清教徒的法庭对她非常狡狯地安排下的惩罚,不停息地以种种方式使她感到持续的悸痛。牧师会在街心停留、劝她,还会招来一群人围住这可怜的有罪的女人,对她又是讥讽,又是皱眉。当地走进教堂,一心觉得自己会分享众生之父在安息日的微笑时,常常不幸地发现,她正是讲道的内容。她对孩子们逐渐产生畏惧之心,由于他们从父母那里得到一种模模糊糊的概念;这个除了一个小孩之外没有任何伴侣、在镇上孤身一人的可怕的女人,身上有着某种让人害怕的地方。于是,他们先放了她,再远远跟着她尖声喊叫,那些无心的语言,对他们本来没有明确的含义,可听上去却同样可畏。她的耻辱好像已经广泛流传,连整个自然界都没有不知道的了;即使有时在私下议论这一隐私;夏口的微风在悄无声息地四散,冬天的寒风在怒吼,她的痛楚也仅仅这样!此外,一双陌生的眼睛的注意也会让她感到非常难过。当不速之客无一例外地好奇地盯着她那红字时,就把那标记又一次刻在海丝特的灵魂;以致她经常忍不住,但终归还是控制让自己不用手捂住那象征。实际上,熟人的目光又何尝不让她苦恼!那种习惯了的冷冷的一瞥真叫她受不了。一言以蔽之,海丝特·白兰始终感到被人们注视那标记的恐怖的伤痛;那地方不但没有减少,相反;看来还会随着时光的折磨而变得更加敏感。
然而也有时候——好多天有这么一次,抑或要好几个月才有这么一次,她会意识到一双眼睛——一双人类的眼睛注视着她那耻辱的印记,好像能给她片刻的宽慰,像是分担了她的一半痛苦。但那片刻一过,更深的刺痛就迅速返回;因为在这短暂的相遇中,她又一次犯了罪。难道海丝特是一个人犯下这罪过的吗?

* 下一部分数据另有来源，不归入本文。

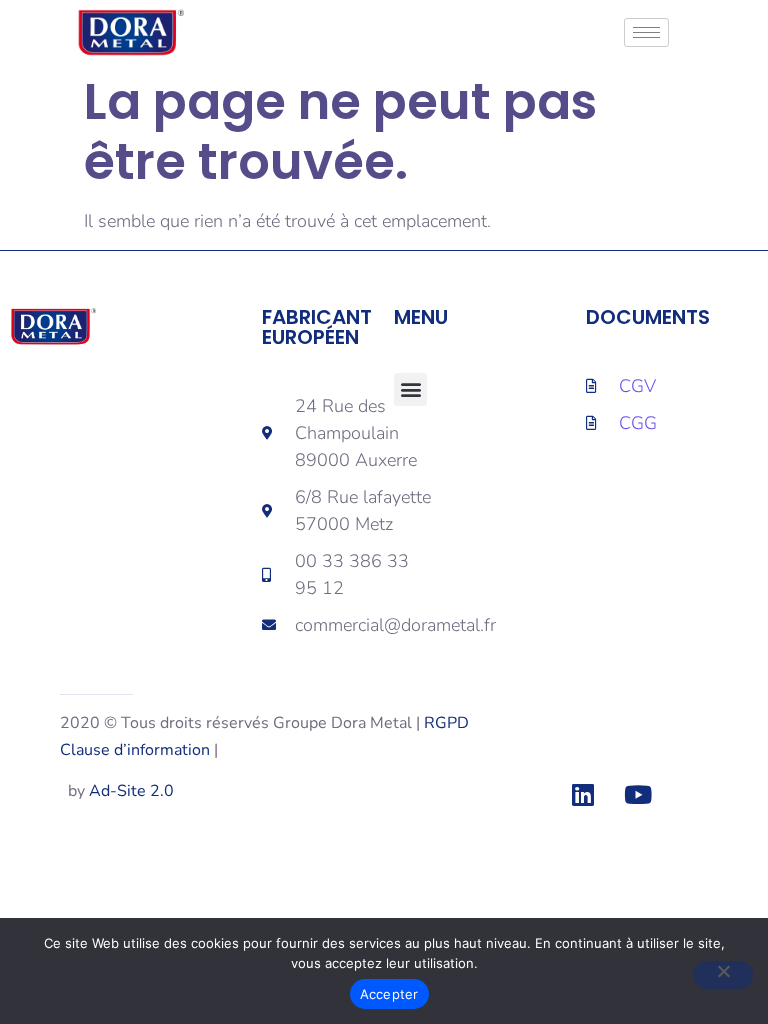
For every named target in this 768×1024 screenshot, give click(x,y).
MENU (421, 317)
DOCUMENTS (648, 317)
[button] (410, 389)
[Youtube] (638, 794)
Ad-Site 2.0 (131, 791)
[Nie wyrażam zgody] (723, 975)
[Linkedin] (583, 794)
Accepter (389, 994)
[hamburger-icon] (646, 32)
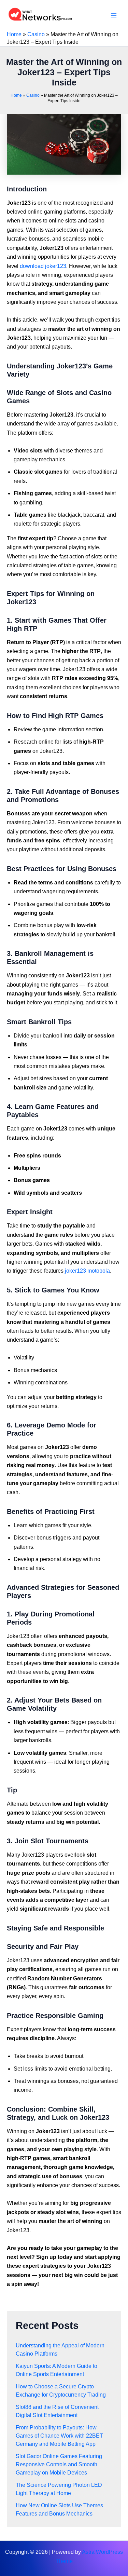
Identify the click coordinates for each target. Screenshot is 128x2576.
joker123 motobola (87, 1271)
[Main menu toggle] (113, 15)
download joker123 (43, 266)
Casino (36, 34)
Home (14, 34)
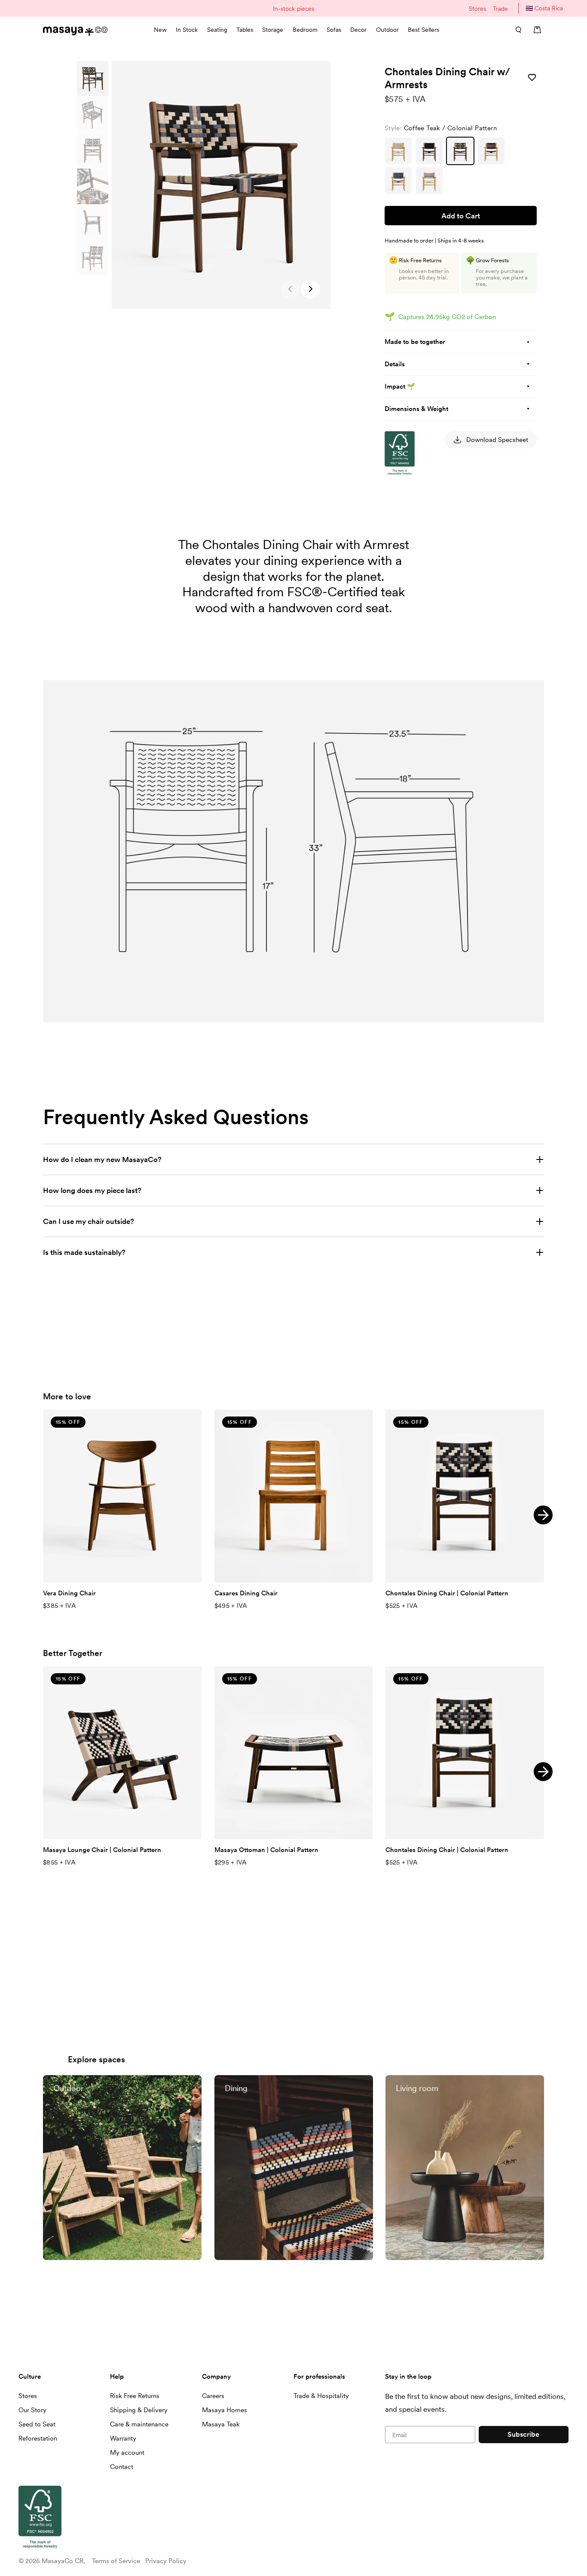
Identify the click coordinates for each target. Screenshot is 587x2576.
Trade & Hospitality (321, 2396)
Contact (121, 2467)
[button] (310, 289)
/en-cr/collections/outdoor (86, 2079)
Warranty (123, 2438)
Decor (358, 29)
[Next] (543, 1515)
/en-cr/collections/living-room (434, 2079)
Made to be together (415, 342)
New (160, 29)
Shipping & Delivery (139, 2410)
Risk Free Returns (134, 2396)
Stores (477, 8)
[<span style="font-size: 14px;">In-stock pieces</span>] (293, 8)
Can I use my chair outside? (88, 1221)
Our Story (32, 2410)
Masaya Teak (221, 2424)
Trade (500, 8)
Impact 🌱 (400, 386)
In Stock (187, 29)
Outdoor (387, 29)
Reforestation (37, 2438)
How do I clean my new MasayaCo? (103, 1159)
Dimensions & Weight (416, 409)
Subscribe (523, 2434)
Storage (272, 29)
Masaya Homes (224, 2410)
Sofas (334, 29)
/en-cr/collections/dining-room (264, 2079)
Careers (213, 2396)
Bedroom (305, 29)
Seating (217, 29)
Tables (244, 29)
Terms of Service (116, 2561)
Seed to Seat (36, 2424)
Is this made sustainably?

不平常而孤独的生活的折磨,已经在一定程度上干扰了她的思绪,假如她精神上怯懦些,心理上脆弱些,这种影响就会日益严重。当地在这个与她表面上联系着的小小天地中迈着孤独的步伐徘徊时,海丝特好像时时觉得,——如果完全是出于幻觉,其潜在的力量也是不能抗拒的——她感到或者说想象着,那红字给她带来了一种新的体验。她战战兢兢又不能不去相信,那字母让她意识到别人内心中隐藏着的罪孽。她对这些启示非常害怕。这些启示代表着什么呢?假如不是那个恶魔的阴险的挑动,难道还能是其他的吗?他尽力想说服这个目前还仅仅是他的半个牺牲品的、艰难挣扎着的女人:表面的贞洁仅仅是骗人的伪装,如果把所有真情全都暴露在众目睽睽之下的话,除去海丝特·白兰之外,大量人的胸前都会有红字闪烁的。或许,她可以把那些如此含糊又如此清楚的暗示当作真理来接受吧?在她全部的不幸遭遇中,再没有比这种感受更让她觉得难堪和厌恶了。这种感受总是不合时宜地浮现在脑海,让她既困惑又震惊。有时候,当她走过一位德高望重的长官或牧师身边时,她胸前那个红色耻辱就会觉察出一种悸动——这些人全是虔诚的楷模和正义的代表,在那个崇尚古风的年代,他们都是人间天使,让人敬佩的。每逢这时,海丝特总会心想:“我又遇到哪些魔障了吗?”然而,在她勉强抬起的眼睛前面,除去那位活圣人的影子之外,却不见别人!也有时候,当她见着某位太太时,望着她们那神圣冷酷的面孔,心中便会自然生出一种神秘的妹妹之感,而那位太太却是被大家公认为从来都是冷若冰霜的。那位太太胸中的见不着阳光的冰雪和海丝特·白兰胸前的炙热的耻辱,这二者之间有什么共同之处呢?还有时候,她全身触电似的战栗会警告说;“看啊,海丝特,这是你的伙伴!”而她抬头一看,就会看到一双少女的眼睛,羞怯地对红字瞥一眼,便连忙走远,脸上迅速泛起一片明显可以看出的冰冷的赧颜,好像她的女贞因这刹那的一瞥就此受到一种屈辱。啊,用那个致命的代表为护符的恶魔,你不管在青年人还是老年人身上,难道不愿意给这个可怜的罪人一丁点值得崇敬的东西吗?——像这样的丧失信仰一向都是罪恶的一种最悲惨的结果。幸运的是,海丝特·白兰仍在竭力使自己相信,世人还没有像她那样罪孽深重;如果承认这一点,就可以充分证明:这个自身不坚强和男人的严酷法律的可怜的牺牲品,还没有完全堕落。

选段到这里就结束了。